Referencias bibliográficas

 

Benjamin, Walter (1982), Infancia en Berlín hacia 1900, Madrid: Alfaguara [or.: 1950].

Benjamin, Walter (2018a), “La obra de arte en la época de su reproductibilidad técnica”, en Iluminaciones (pp. 195-223), ed. de Jordi Ibáñez, trad. de Jesús Aguirre y Roberto Blatt, Madrid: Taurus [1936].

Benjamin, Walter (2018b), “París, capital del siglo XIX” (pp. 253-268), en Iluminaciones, ed. de Jordi Ibáñez, trad. de Jesús Aguirre y Roberto Blatt, Madrid: Taurus [or.: 1935].

Careri, Francesco (2014), Walkscapes. El andar como práctica estética, Barcelona: Editorial Gustavo Gili.
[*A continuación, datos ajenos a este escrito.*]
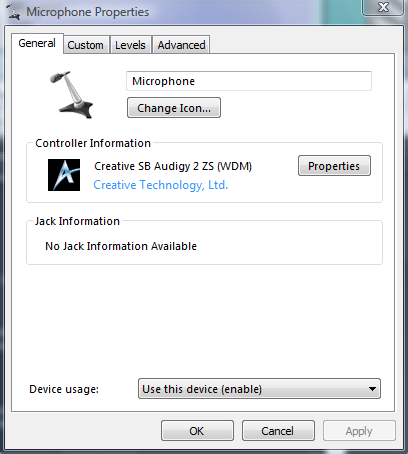Select the General tab

tap(37, 43)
Castillo, Ramón del (2020), Filósofos de paseo, Madrid: Turner Publicaciones.

Eco, Umberto (1994), Obra abierta, Barcelona: Planeta DeAgostini [or.: 1962].

Solnit, Rebecca (2015), Wanderlust. Una historia del caminar, Madrid: Capitán Swing Libros.

 

Isabel Argüelles Rozada

(Universidad de Oviedo)

 

Notas

 

1 Este trabajo ha sido posible gracias a la ayuda predoctoral Severo Ochoa del Principado de Asturias (AYUD0029T01; Ref.: PA-21-PF-BP20-147).